--- Page excerpt ---
►
Still, moving camera is laggy and the rest of my UI (I have some additional widgets inside Vtk widget) seems to be laggy.
I couldn't find any relevant source for Vtk where scene is "dynamic". All examples preload all scene elements and further work with them. Can anyone tell me what am I doing wrong here?


this my visualization VTK example
.....
vtkSmartPointer<vtkRenderer> m_vtkRenderer;
vtkSmartPointer<MouseInteractor> m_mouseInteractor;
QVector<vtkActor* > m_parcellationActors;
QVector<vtkActor* > m_electrodesActors;
QVector<vtkFollower* > m_textActors;
QVector<vtkActor*> m_vectorFieldsActors;
QVector<vtkActor*> m_streamlinesActors;
......
void VisualizationWidget::create3DViewArea()
{
m_3DViewArea = new QStackedWidget(this);
m_vtkWidget = new QVTKWidget(m_3DViewArea);
m_vtkRenderer = vtkSmartPointer<vtkRenderer>::New();
m_vtkRenderer->SetBackground(0.4, 0.4, 0.4);
this->m_vtkWidget->GetRenderWindow()->AddRenderer(m_vtkRenderer);
m_mouseInteractor = vtkSmartPointer<MouseInteractor>::New();
m_mouseInteractor ->SetDefaultRenderer(m_vtkRenderer);
this->m_vtkWidget->GetRenderWindow()->GetInteractor()->SetInteractorStyle( m_mouseInteractor);
connect(m_mouseInteractor, &MouseInteractor::onActorSelected, this, &VisualizationWidget::onActorSelectedSlot);
m_vtkLoadingWidget = new LoadingWidget(m_3DViewArea);
m_vtkLoadingWidget->setIconPath(Icon::s_getTDCSLoadingGif);
m_3DViewArea->addWidget(m_vtkLoadingWidget);
m_3DViewArea->addWidget(m_vtkWidget);
}
void VisualizationWidget::setParcellationActors(QVector<vtkActor*> actors)
{
m_parcellationActors = actors;
for (int i = 0; i < m_parcellationActors.size(); ++i) {
m_vtkRenderer->AddActor(m_parcellationActors.at(i));
}
m_vtkWidget->update();
}
void VisualizationWidget::setElectrodesActors(QVector<vtkActor*> actors)
{
m_electrodesActors = actors;
for (int i = 0; i < m_electrodesActors.size(); ++i) {
m_vtkRenderer->AddActor(m_electrodesActors.at(i));
}
m_vtkWidget->update();
}
void VisualizationWidget::setElectrodesLabelsActors(QVector<vtkFollower*> actors)
{
m_textActors = actors;
for (int i = 0; i < m_textActors.size(); ++i) {
m_textActors.at(i)->SetCamera(m_vtkRenderer->GetActiveCamera());
m_vtkRenderer->AddActor(m_textActors.at(i));
}
m_vtkRenderer->ResetCamera();
m_vtkWidget->update();
}
void VisualizationWidget::setVectorFieldsActors(QVector<vtkActor*> actors)
◄
--- To-do list ---
**A)** Transcribe the part of the VTK excerpt that opens with the words containing "I couldn't find" and closes with "void VisualizationWidget::create3DViewArea()".
**B)** In the VTK excerpt, which function calls ResetCamera on the renderer?
The records aren't needed for anything here.

--- Dataset ---
►
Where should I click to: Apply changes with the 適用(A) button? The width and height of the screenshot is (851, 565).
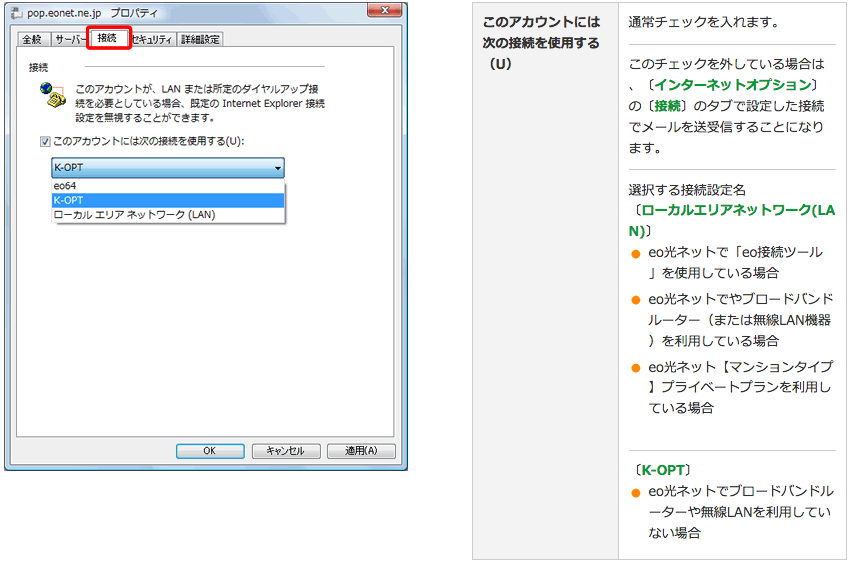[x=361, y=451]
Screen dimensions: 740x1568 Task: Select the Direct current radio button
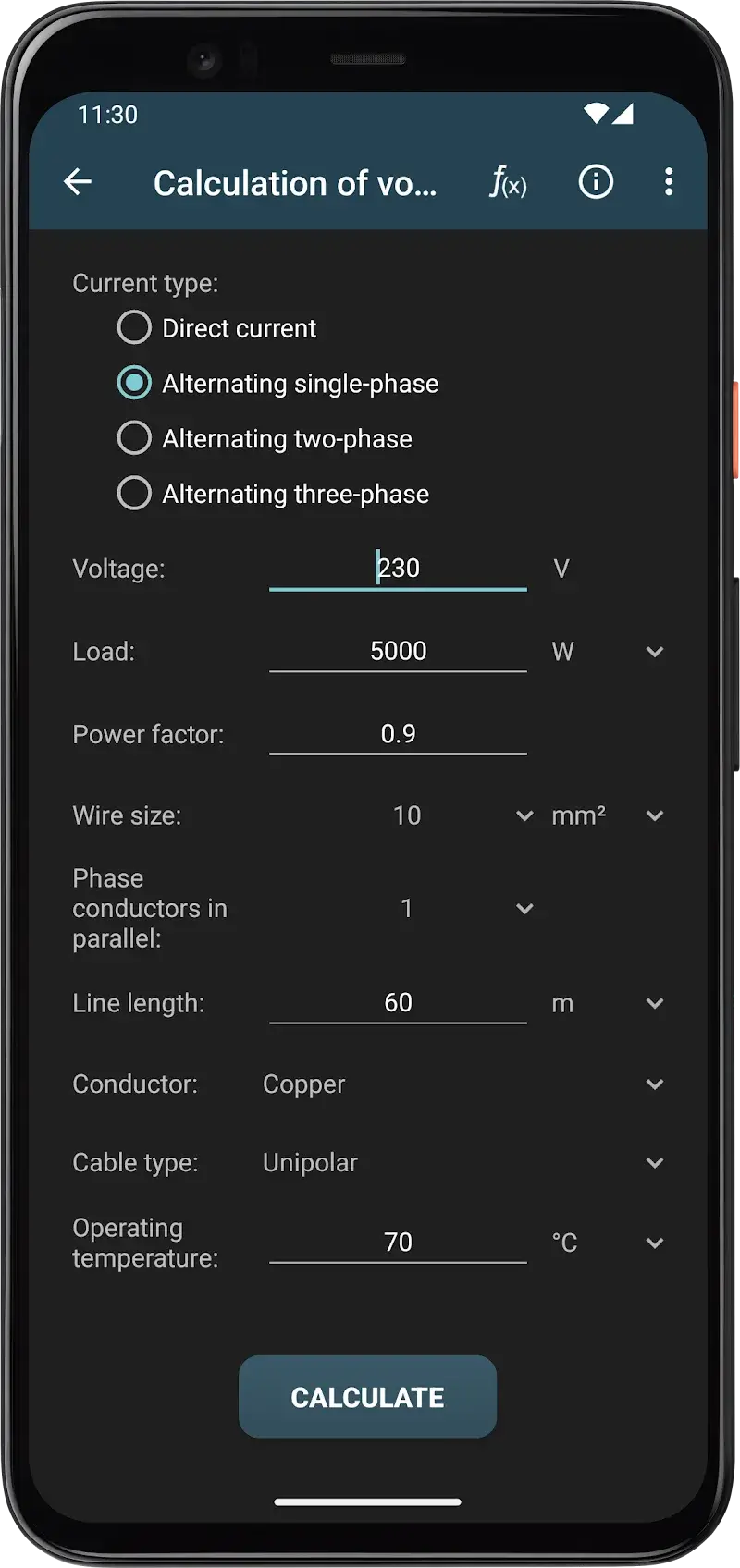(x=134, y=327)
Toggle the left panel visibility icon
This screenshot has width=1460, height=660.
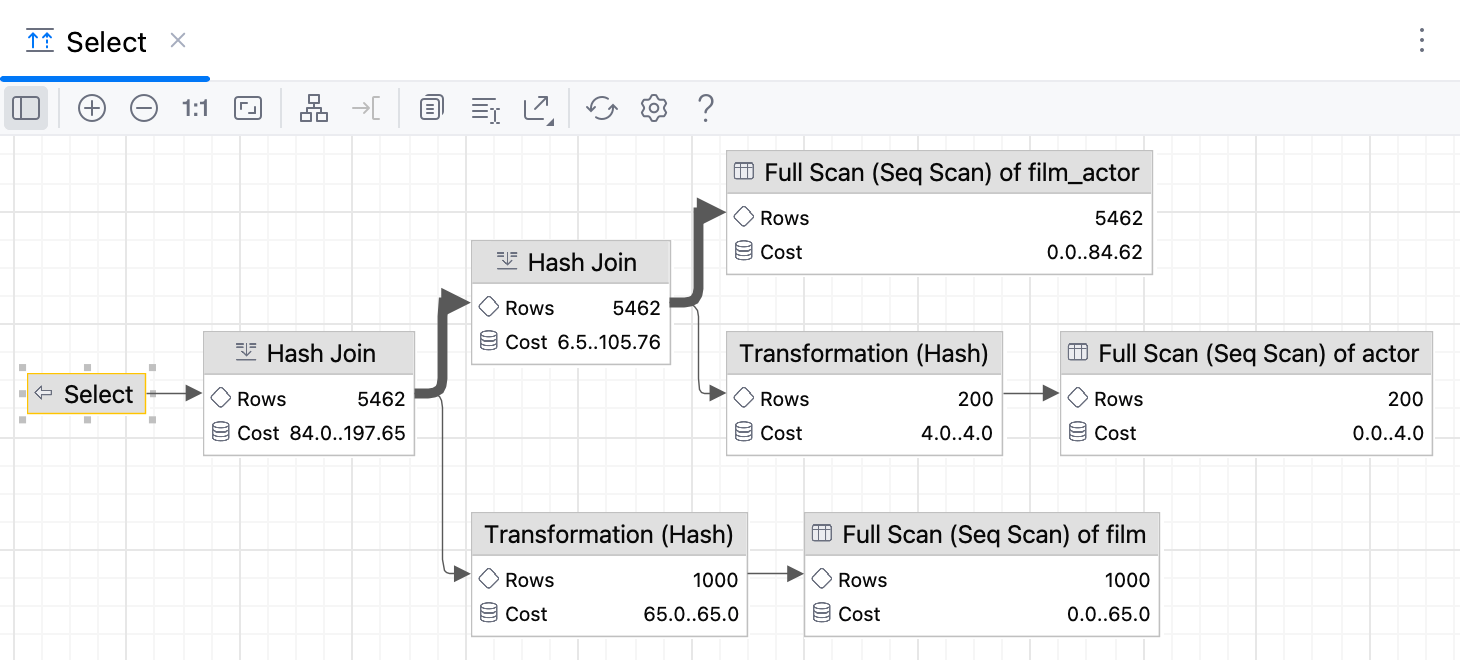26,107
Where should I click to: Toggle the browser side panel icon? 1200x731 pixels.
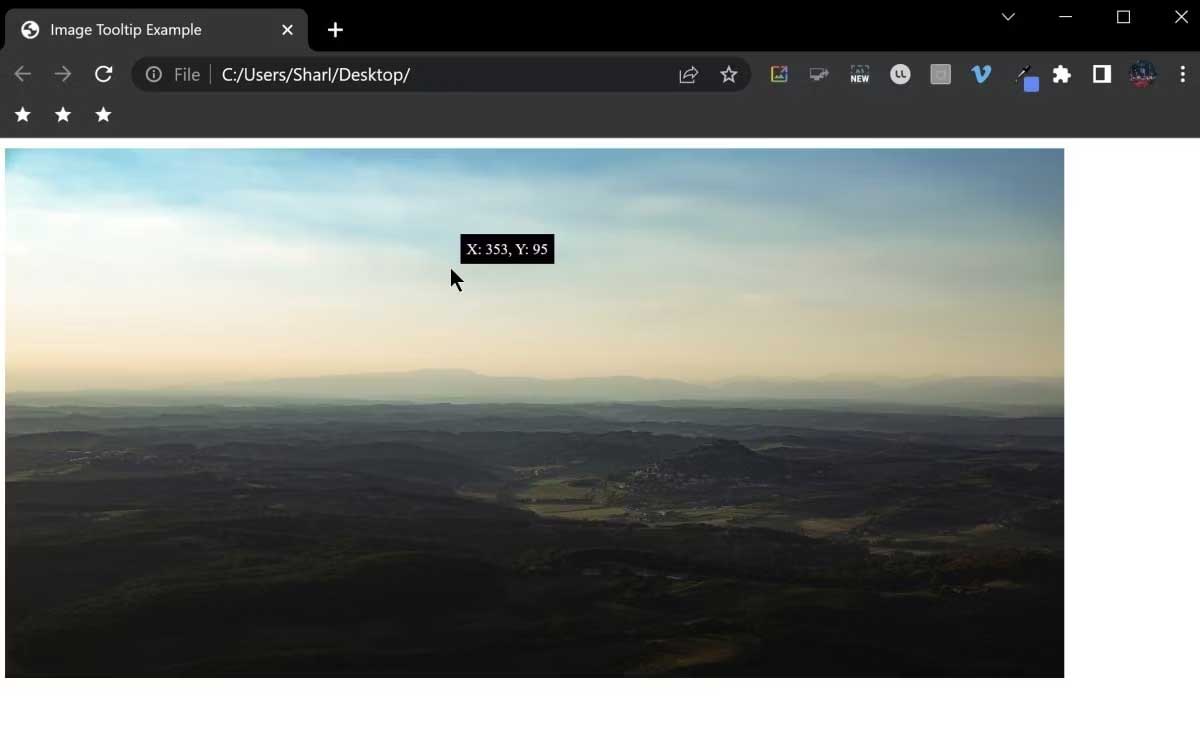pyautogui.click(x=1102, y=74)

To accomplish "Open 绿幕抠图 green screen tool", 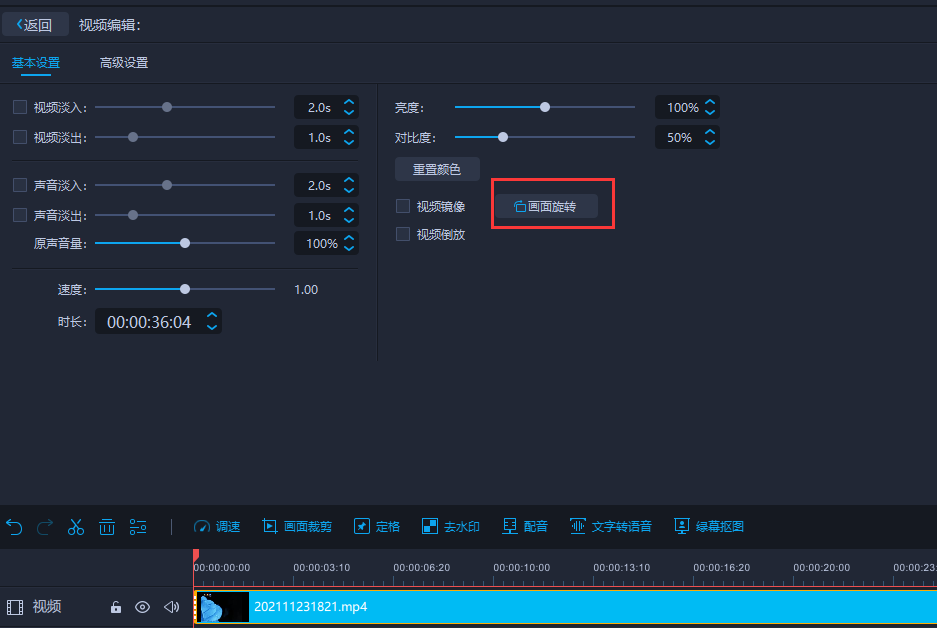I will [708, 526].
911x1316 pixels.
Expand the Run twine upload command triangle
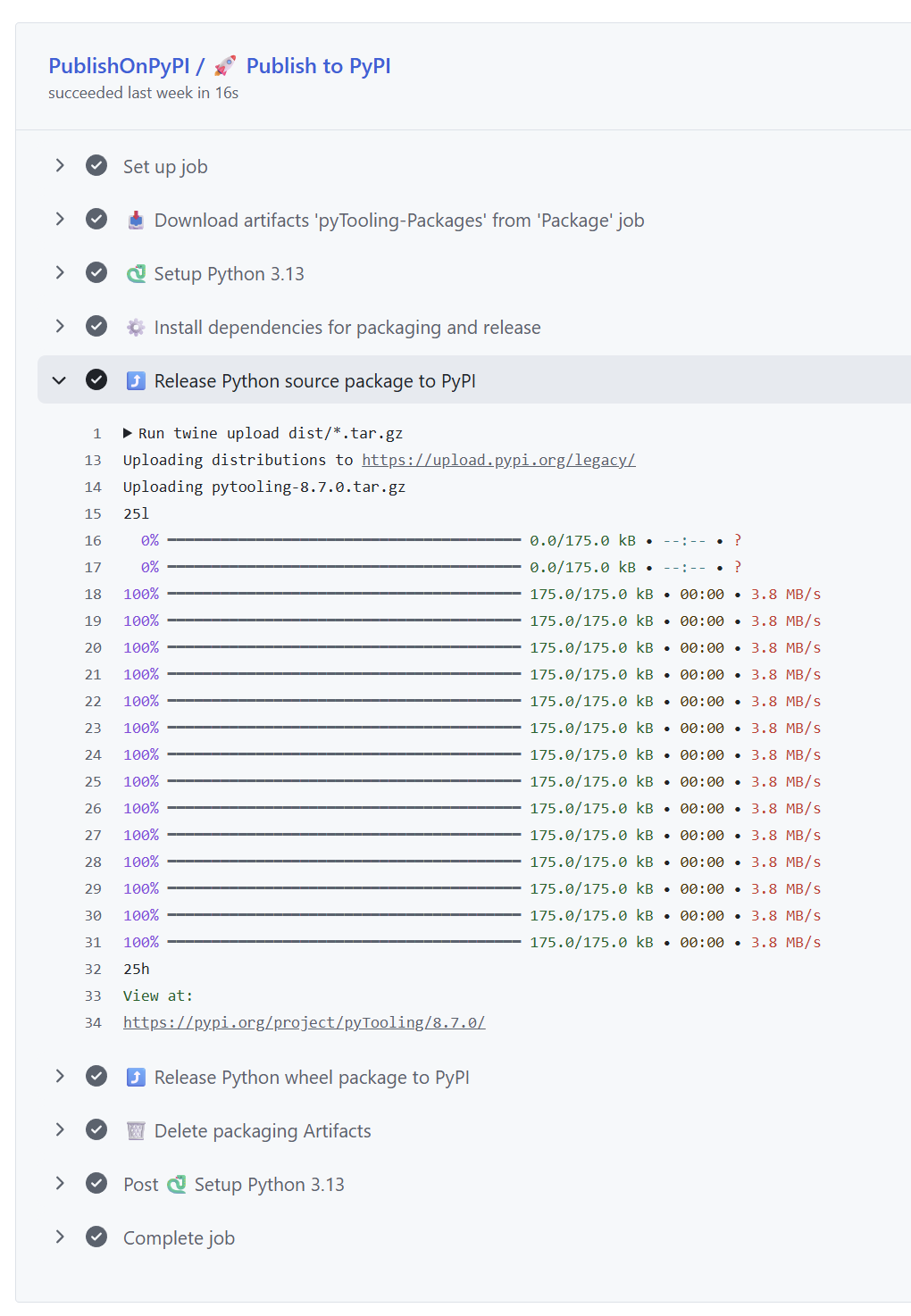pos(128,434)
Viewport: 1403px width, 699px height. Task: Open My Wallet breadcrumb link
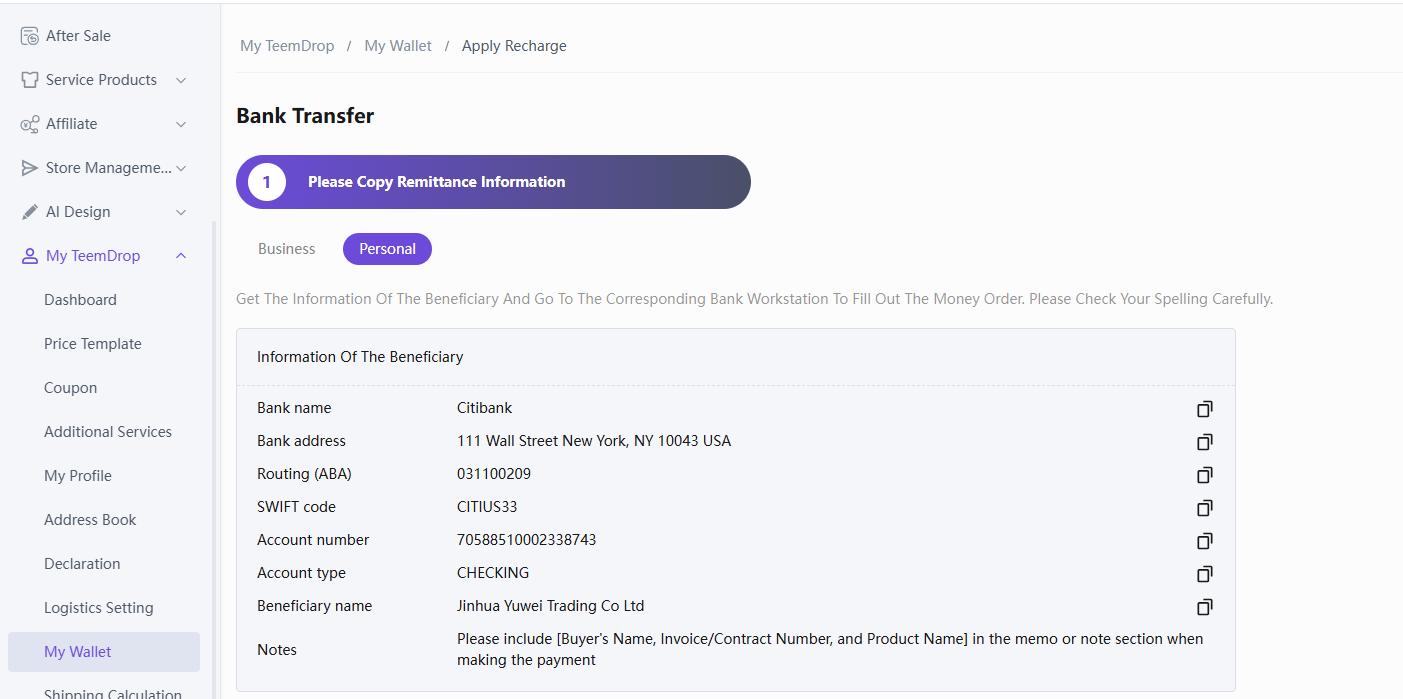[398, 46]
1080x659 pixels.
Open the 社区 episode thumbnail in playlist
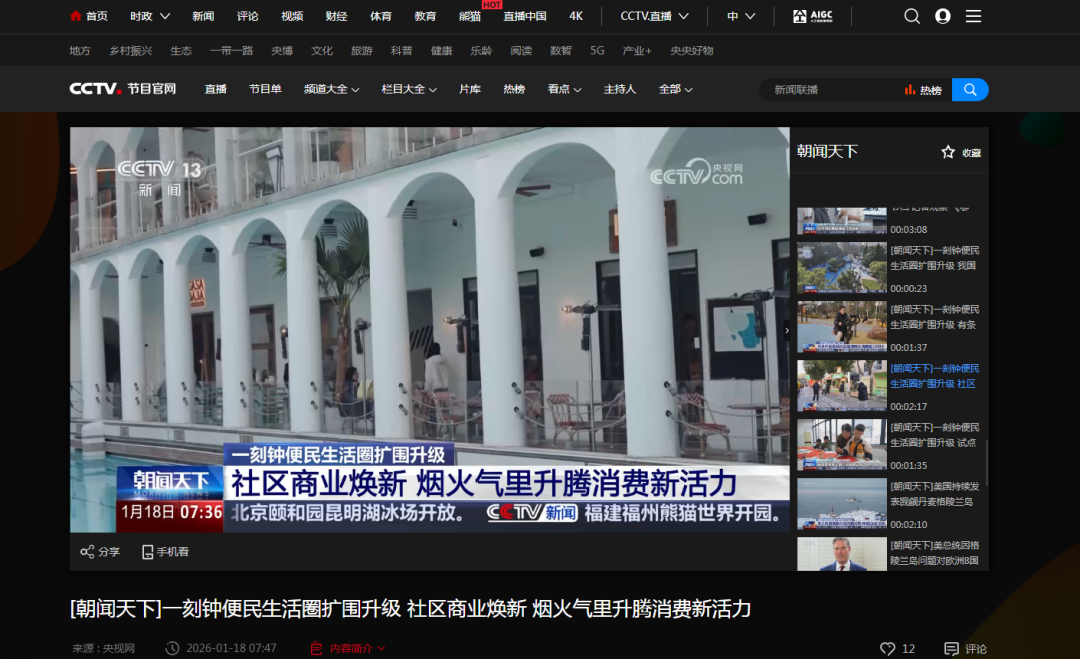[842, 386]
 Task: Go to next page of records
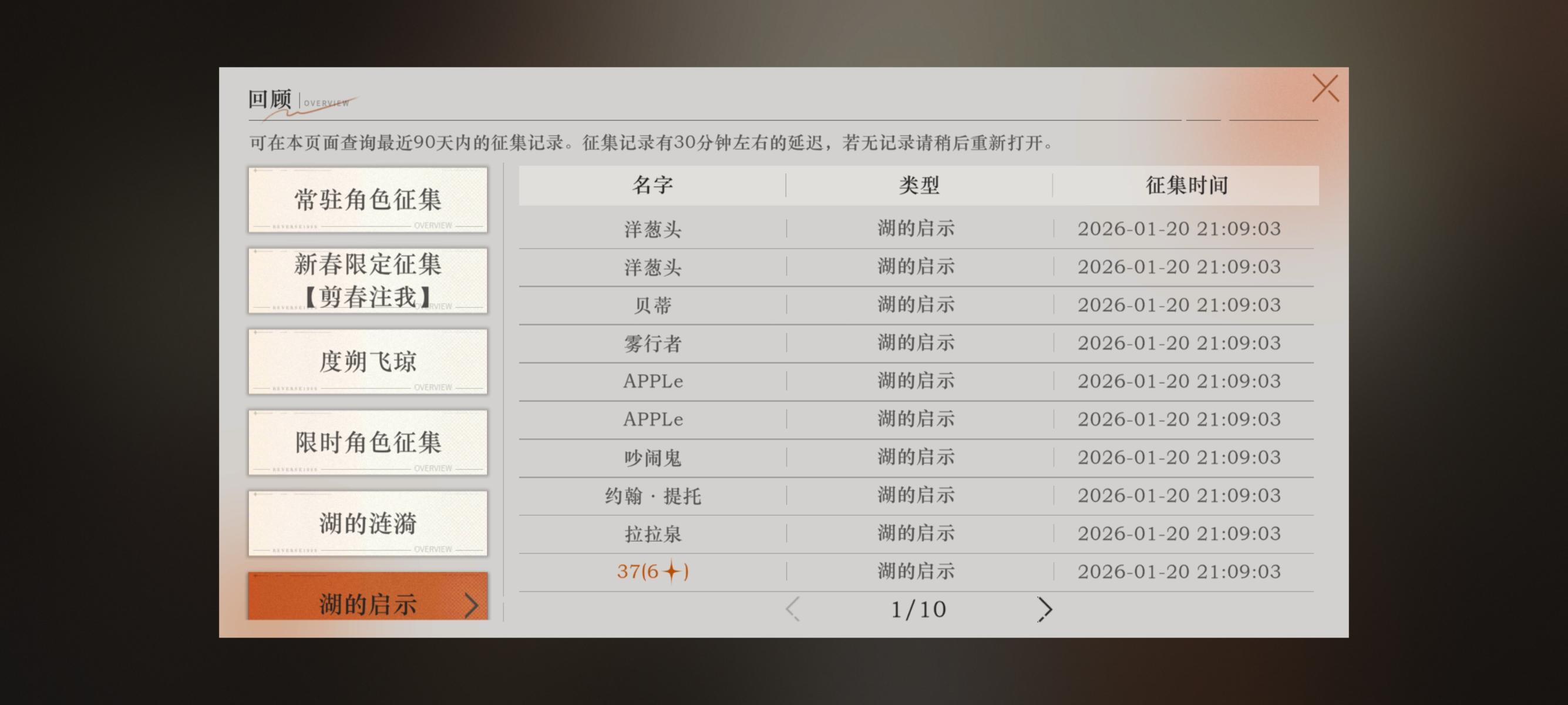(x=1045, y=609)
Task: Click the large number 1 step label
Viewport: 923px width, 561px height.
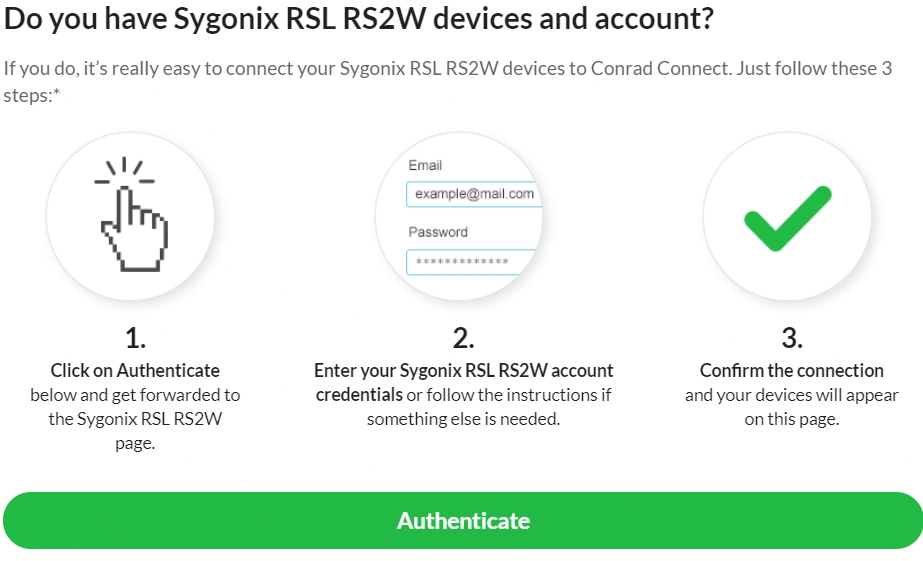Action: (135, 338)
◄
--- Final results ---
**A)**
I couldn't find any relevant source for Vtk where scene is "dynamic". All examples preload all scene elements and further work with them. Can anyone tell me what am I doing wrong here?


this my visualization VTK example
.....
vtkSmartPointer<vtkRenderer> m_vtkRenderer;
vtkSmartPointer<MouseInteractor> m_mouseInteractor;
QVector<vtkActor* > m_parcellationActors;
QVector<vtkActor* > m_electrodesActors;
QVector<vtkFollower* > m_textActors;
QVector<vtkActor*> m_vectorFieldsActors;
QVector<vtkActor*> m_streamlinesActors;
......
void VisualizationWidget::create3DViewArea()

**B)** VisualizationWidget::setElectrodesLabelsActors